Gedragsregels voor benoeming publieke functies

Op deze pagina

    Nieuwsbericht

    Er moeten gedragsregels komen voor de selectie en benoeming bij belangrijke publieke functies. Het vertrouwen van burgers in de overheid is ermee gediend als de gang van zaken bij dit soort benoemingen boven iedere kritiek verheven is. Dit zegt Alex Brenninkmeijer, de Nationale ombudsman, in een rapport over een klacht over de benoemingsprocedure van de voorzitter van het College tarieven gezondheidszorg.

    Het College tarieven gezondheidszorg (CTG) heeft als toezichthouder in de gezondheidszorg voor de burger een belangrijke functie, die steunt op vertrouwen. Voor deze functie en andere belangrijke publieke functies gelden in wet- en regelgeving vastgelegde selectie- en benoemingsprocedures. In de praktijk kunnen echter dingen gebeuren die de schijn van partijdigheid kunnen wekken. De Nationale ombudsman beveelt daarom de minister-president aan om gedragsregels op te stellen voor de selectie en benoeming bij belangrijke publieke functies. Zo'n gedragscode moet volgens de ombudsman ook openbaar zijn.
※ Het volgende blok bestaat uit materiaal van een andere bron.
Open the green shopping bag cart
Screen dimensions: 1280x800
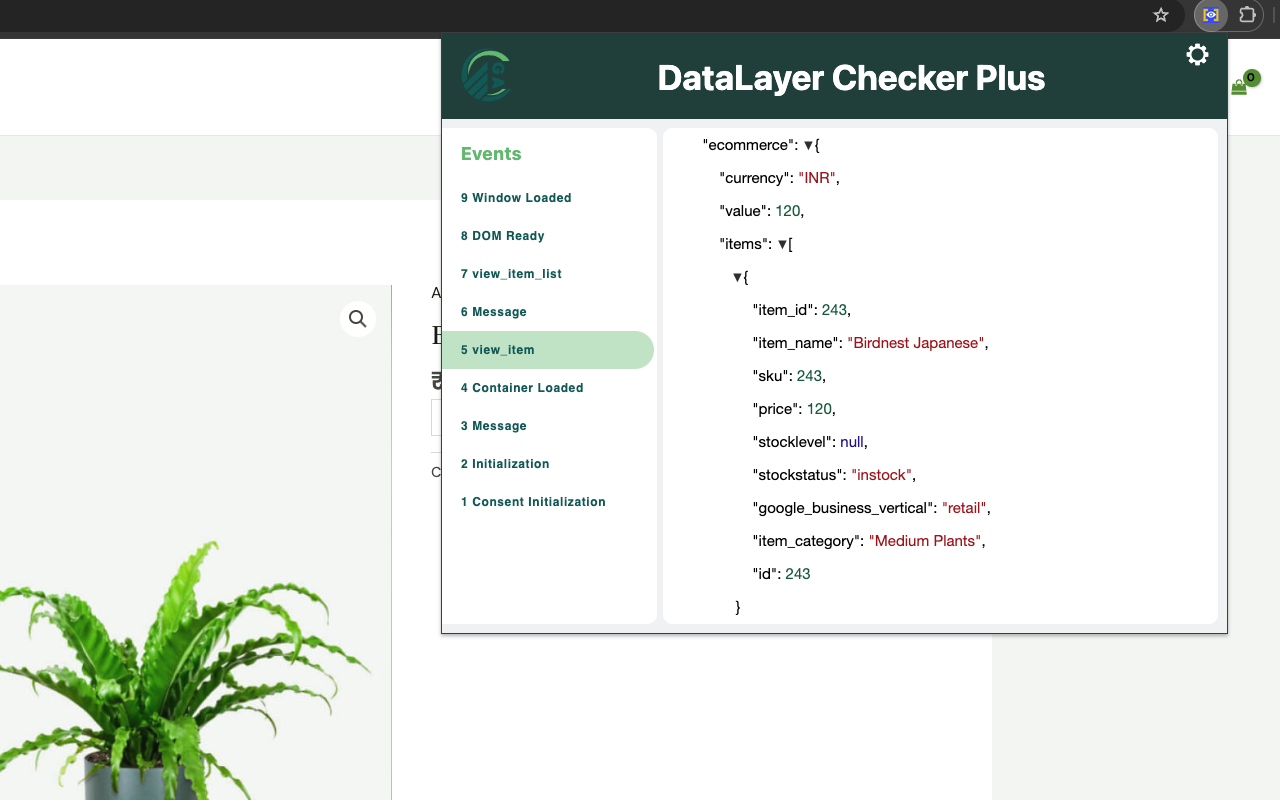tap(1238, 88)
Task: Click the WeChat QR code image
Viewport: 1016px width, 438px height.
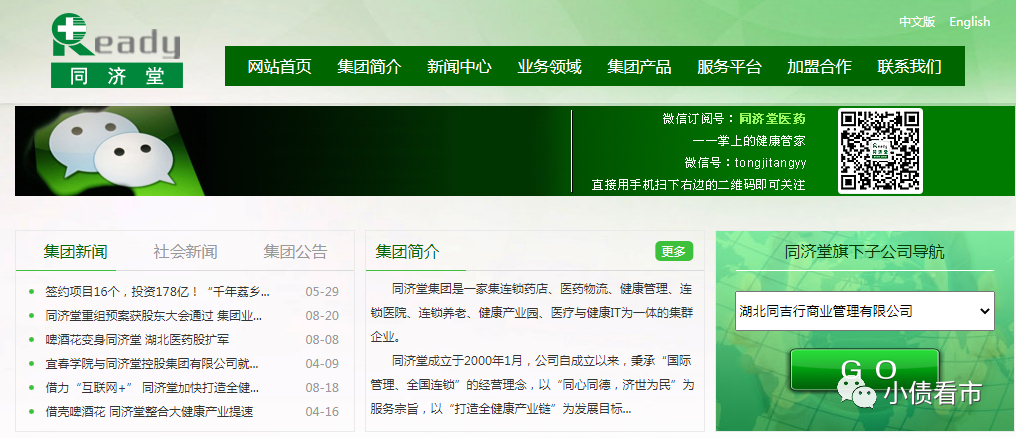Action: tap(879, 151)
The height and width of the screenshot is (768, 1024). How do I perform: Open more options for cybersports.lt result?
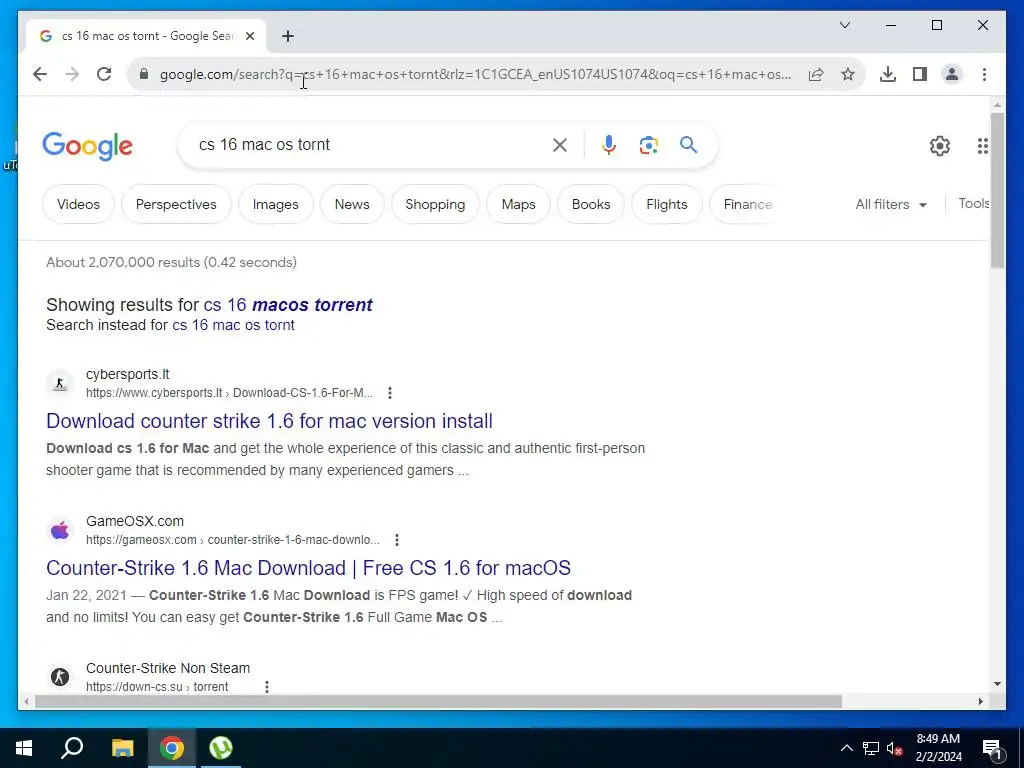390,393
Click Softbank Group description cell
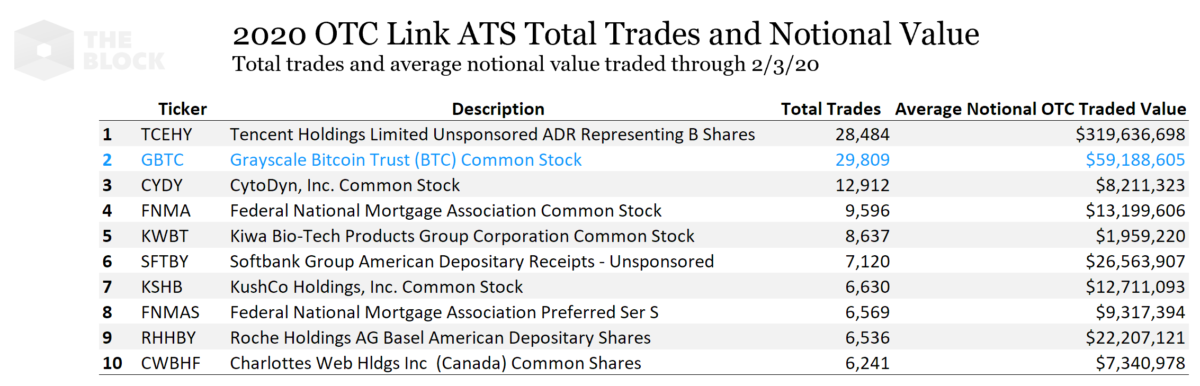The height and width of the screenshot is (386, 1200). pyautogui.click(x=472, y=261)
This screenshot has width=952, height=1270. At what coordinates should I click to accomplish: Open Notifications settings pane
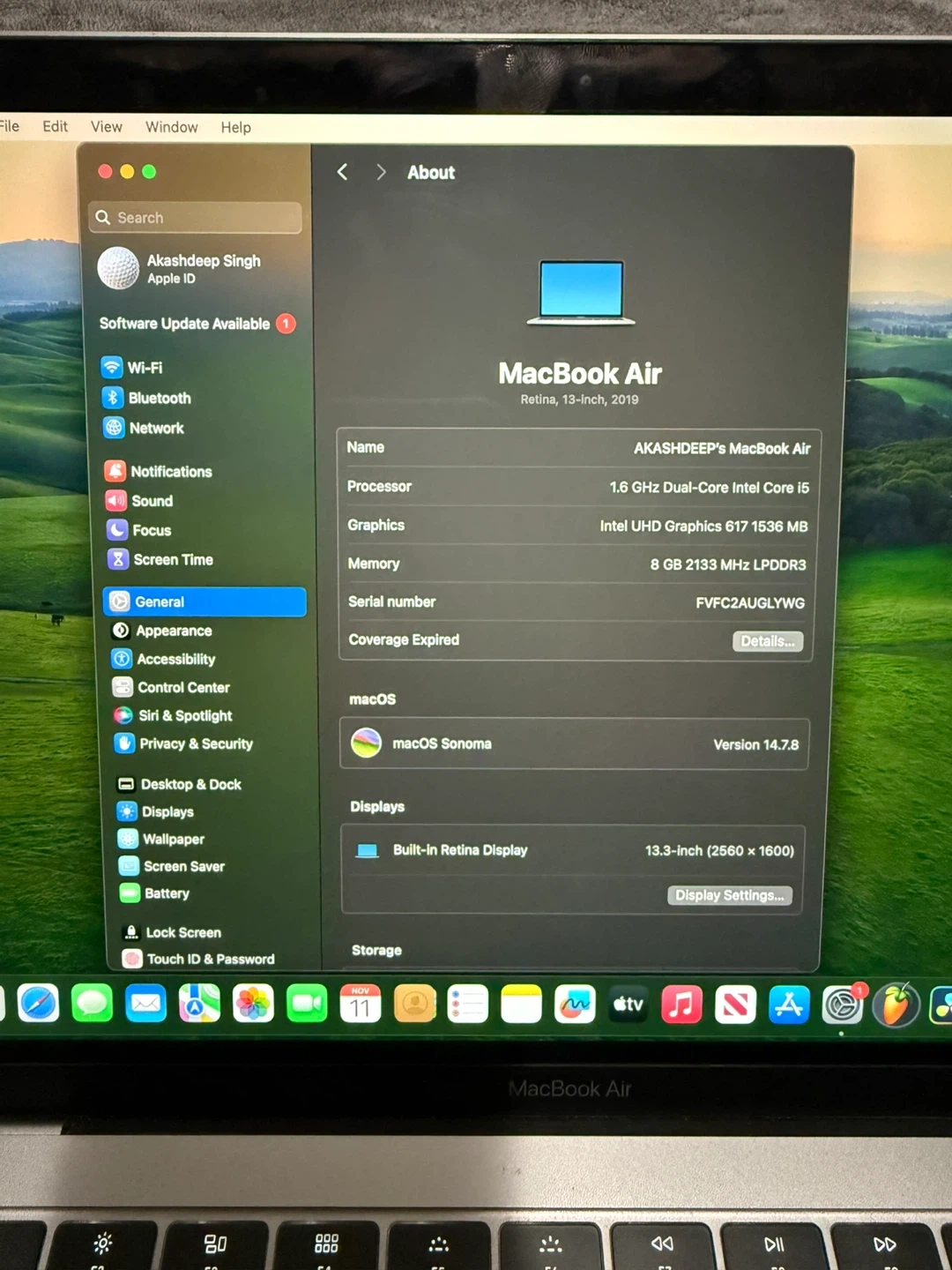tap(170, 472)
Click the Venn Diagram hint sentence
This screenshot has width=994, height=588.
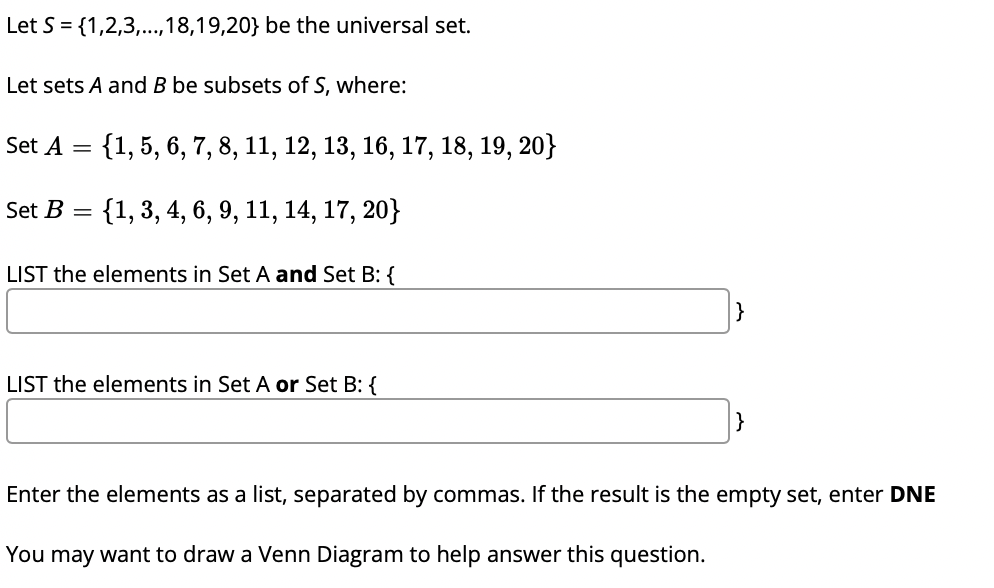point(355,554)
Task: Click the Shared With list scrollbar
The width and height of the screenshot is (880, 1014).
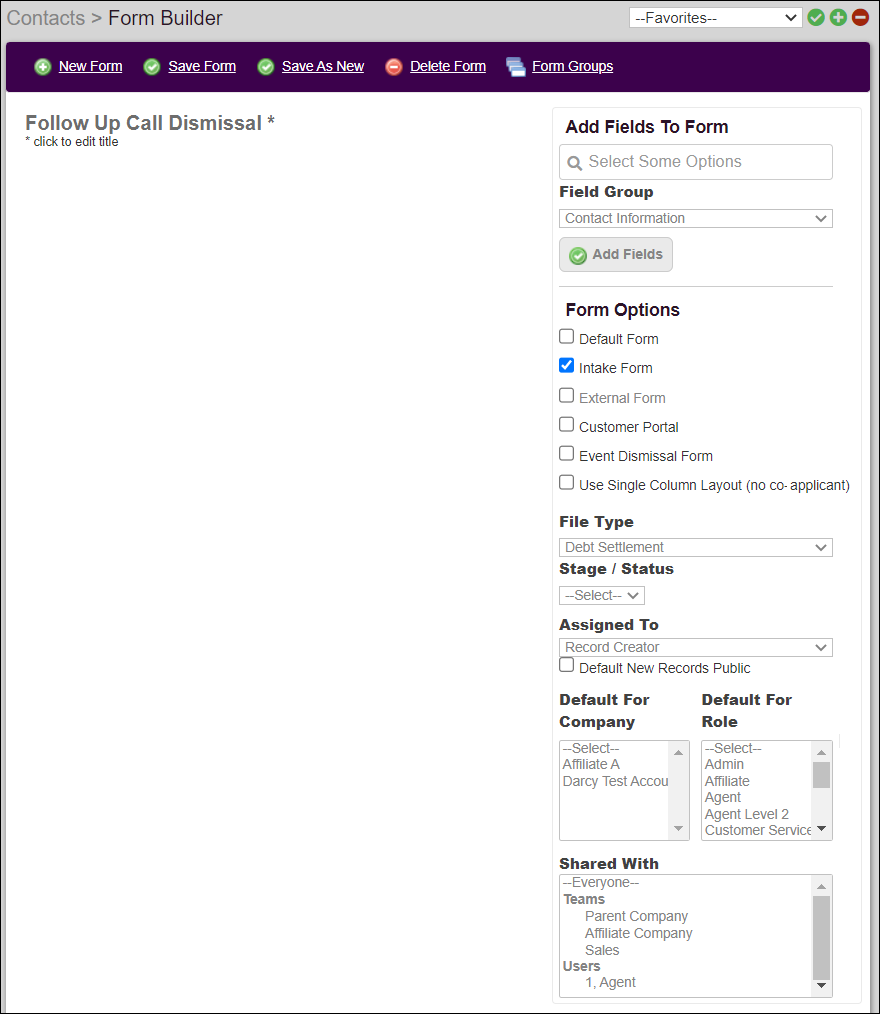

    Schijn partijdigheid vermijden

    De aanleiding voor deze aanbeveling is een klacht over de benoemingsprocedure van de voorzitter van het CTG. In de wet is vastgelegd dat de minister van Volksgezondheid, Welzijn en Sport (VWS) de voorzitter en de overige leden van het CTG benoemt. Voor de vacature van voorzitter is eind 2003 een advertentie geplaatst. Er is een selectiecommissie ingesteld om kandidaten voor de functie te selecteren. De benoeming vindt plaats op grond van deskundigheid en maatschappelijke kennis en ervaring. De selectiecommissie heeft een aantal sollicitanten ontvangen en vervolgens aan de minister van VWS een voordracht gedaan van twee personen. De minister heeft één van deze mensen, te weten de heer De Grave, begin 2004 benoemd.

    In zijn onderzoek constateert de Nationale ombudsman dat de minister geen directe invloed heeft uitgeoefend op de selectie en de voordracht van de kandidaten. Wel is gebleken dat de minister voorafgaand aan de procedure een gesprek heeft gehad met één kandidaat om hem te attenderen op de vacante functie, namelijk de heer De Grave. De Nationale ombudsman vindt dit ongewenst. De minister is immers degene die de voorzitter van het CTG benoemt. Hij had daarom de schijn van partijdigheid moeten vermijden door zich te onthouden van een gesprek met één kandidaat. Dit klemt te meer omdat zij ook lid zijn van dezelfde politieke partij. Om dit soort problemen in de toekomst te voorkomen is een gedragscode noodzakelijk.